Maximizing the Impact of Federally Funded Health Services Research and Primary Care Research

By Gopal Khanna, MBA, Director of AHRQ
Twitter: @AHRQNews

The COVID-19 pandemic has shown us that we need answers, now more than ever, to the complex challenges that can undercut our healthcare system’s effectiveness:

  • How can we shorten the time frame between identifying the most urgent research questions and producing research findings?
  • Once research is completed, how can we make sure that findings and tools are rapidly disseminated and applied to improve patient care?
  • How do we strike the right balance between adherence to the tenets of scientific rigor while responding to today’s real-world needs to improve care?
  • How do we assess and document the impact of the research we oversee?

As director of AHRQ, an agency long dedicated to supporting health services research, these are among the questions that keep me up most nights.

My colleagues and I are not alone, of course, in wanting to push the healthcare system forward in ways that make patient care safe, effective and high value. These goals are shared by policymakers, particularly those at the Federal level who rightly want to know that research investments are appropriately strategic and are having measurable impacts.

To this end, Congress mandated an independent study to be conducted in 2019 to assess the breadth, scope and impact of federally funded research in two domains—health services research (HSR) and primary care research (PCR)—that are integral to the functioning of the nation’s healthcare system. The study was designed to identify research gaps and propose recommendations to AHRQ for maximizing the outcomes, value, and impact of research investments in these areas during the years and decades ahead, including strategies for better coordination of research agendas.

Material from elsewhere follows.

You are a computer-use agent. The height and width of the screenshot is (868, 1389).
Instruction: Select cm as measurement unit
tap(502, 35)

Conducted by the RAND Corporation, the study was the first effort to capture and categorize HSR and PCR projects across the Federal government. Eight agencies within the Department of Health and Human Services and the Department of Veterans Affairs provided data on HSR and PCR projects funded between 2011 and 2018.

The RAND team cast a wide net. It assessed more than 93,000 research projects using a combination of manual and automated reviews of each project description. RAND also convened two panels of technical experts and conducted interviews with more than 50 stakeholders.

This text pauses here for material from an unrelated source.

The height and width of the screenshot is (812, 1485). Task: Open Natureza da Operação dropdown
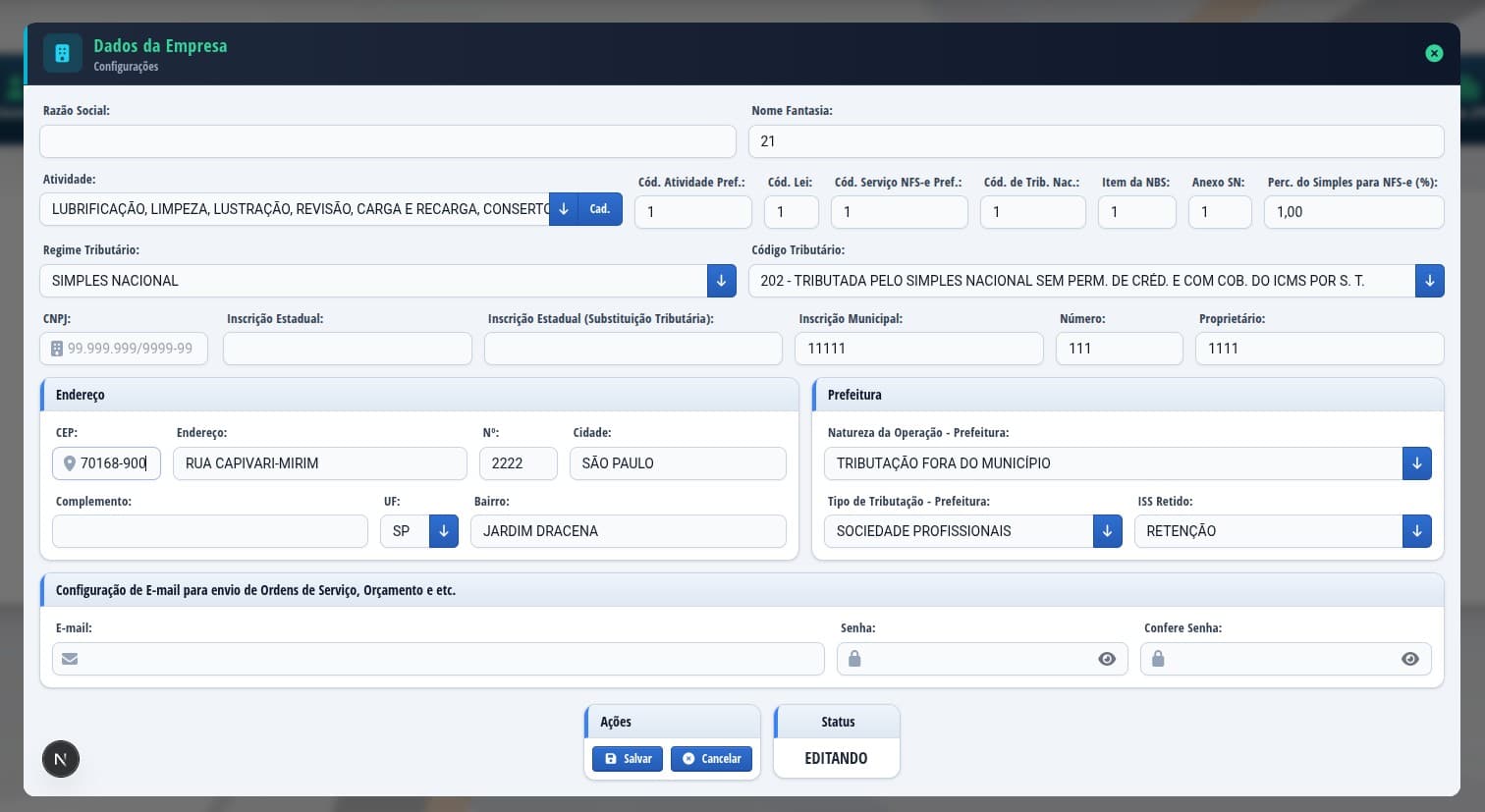coord(1416,463)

With such a high volume of HSR and PCR being conducted by multiple agencies, Congress wanted to know if some of the research was redundant. Unsurprising to me, there was very little overlap. The study found that the HSR and PCR research portfolios of federal HSR and PCR funders were largely complementary, not duplicative. For the most part, each agency’s research was consistent with its legislative mandate and target audience.

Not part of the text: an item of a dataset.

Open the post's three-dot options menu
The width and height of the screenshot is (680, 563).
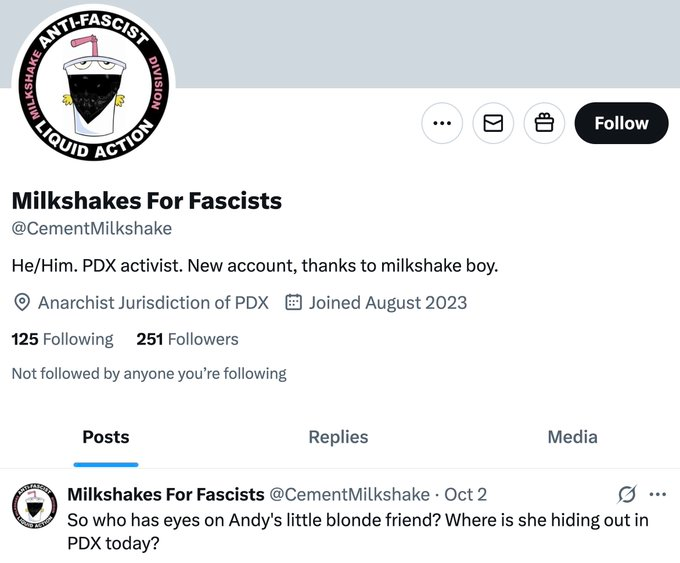point(657,494)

The study identified several potential challenges to coordinating HSR and PCR across agencies: the sheer breadth and volume of research activity; the differing time frames of research across agencies; and the lack of targeted funding for coordinating research.

The expert panels recommended several strategies that could be used more frequently to improve coordination: interagency steering committees and task forces; advisory committees and other processes for regular information sharing; project-specific advisory committees; and the Federal departmental clearance process. The team cited interagency collaboration around the opioid crisis and an interagency workgroup on diagnostic safety as examples of successful interagency coordination.

Overall, the study found that HSR and PCR are vital for improving the quality, safety, and value of healthcare for all Americans. Several action steps were suggested across the following domains:

  • Improving the relevance and timeliness of HSR and PCR.
  • Maximizing the impact of Federally funded HSR and PCR.
  • Improving translation of HSR and PCR into practice.
  • Encouraging innovation in research.

The results of the RAND study will be discussed at AHRQ’s National Advisory Council meeting in July. In the meantime, I would be pleased to learn what questions and suggestions you have for increasing the impact of HSR and PCR. We know from the overwhelming response to our recent COVID-19 funding opportunity announcements (we received over 250 applications!) that the research community is poised to tackle today’s most pressing research questions. I look forward to engaging with all of you in the coming months as we use this report to build an even brighter future for health services and primary care research and their importance in improving patients’ lives.